EXTRACTED RECORDS:
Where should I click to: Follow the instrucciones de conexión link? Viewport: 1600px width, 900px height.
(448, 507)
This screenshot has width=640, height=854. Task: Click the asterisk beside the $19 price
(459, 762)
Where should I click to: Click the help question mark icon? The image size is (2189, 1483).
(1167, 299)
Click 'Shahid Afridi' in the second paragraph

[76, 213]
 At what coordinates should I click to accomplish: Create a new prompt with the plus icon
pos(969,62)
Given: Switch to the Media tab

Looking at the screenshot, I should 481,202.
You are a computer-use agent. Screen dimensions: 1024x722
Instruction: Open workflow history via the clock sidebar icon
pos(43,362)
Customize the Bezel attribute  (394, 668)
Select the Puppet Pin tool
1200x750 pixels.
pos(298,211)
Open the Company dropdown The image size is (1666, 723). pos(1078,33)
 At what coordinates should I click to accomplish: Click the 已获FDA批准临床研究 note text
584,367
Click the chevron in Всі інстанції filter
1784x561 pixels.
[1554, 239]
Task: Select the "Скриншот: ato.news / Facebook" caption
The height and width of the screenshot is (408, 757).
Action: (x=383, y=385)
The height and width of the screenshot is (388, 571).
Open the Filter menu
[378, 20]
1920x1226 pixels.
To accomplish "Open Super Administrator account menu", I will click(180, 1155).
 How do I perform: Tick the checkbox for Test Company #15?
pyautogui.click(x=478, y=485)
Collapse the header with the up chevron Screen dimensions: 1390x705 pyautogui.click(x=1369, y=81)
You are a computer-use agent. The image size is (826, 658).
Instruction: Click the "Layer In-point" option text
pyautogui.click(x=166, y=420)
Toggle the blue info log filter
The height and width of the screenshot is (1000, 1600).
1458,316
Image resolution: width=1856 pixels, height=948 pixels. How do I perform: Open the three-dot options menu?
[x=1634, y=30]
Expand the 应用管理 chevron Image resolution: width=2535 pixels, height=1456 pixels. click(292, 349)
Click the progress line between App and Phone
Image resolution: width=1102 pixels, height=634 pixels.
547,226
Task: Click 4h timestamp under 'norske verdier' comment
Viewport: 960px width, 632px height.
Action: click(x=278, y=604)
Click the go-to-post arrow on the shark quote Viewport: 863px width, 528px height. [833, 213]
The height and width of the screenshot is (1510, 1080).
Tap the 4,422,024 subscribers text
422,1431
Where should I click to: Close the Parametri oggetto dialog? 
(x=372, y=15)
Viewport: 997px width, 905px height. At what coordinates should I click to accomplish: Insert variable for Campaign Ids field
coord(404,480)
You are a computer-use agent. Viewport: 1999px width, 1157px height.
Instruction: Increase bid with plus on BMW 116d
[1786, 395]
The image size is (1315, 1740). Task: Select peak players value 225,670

WORK TO BE COMPLETED:
Find every line in the rows above that contains the word "should", and copy each one in full.

CORRECT OUTPUT:
Where should I click to: Follow the instrucciones de conexión link? Viewport: 1600px width, 900px height.
Where should I click to: Click the help question mark icon? The image size is (2189, 1483).
 At what coordinates should I click to accomplish: Create a new prompt with the plus icon
Looking at the screenshot, I should 481,202.
 At what coordinates should I click to accomplish: Click the 已获FDA批准临床研究 note text
Where should I click to: Close the Parametri oggetto dialog? 
Viewport: 997px width, 905px height. At what coordinates should I click to accomplish: Insert variable for Campaign Ids field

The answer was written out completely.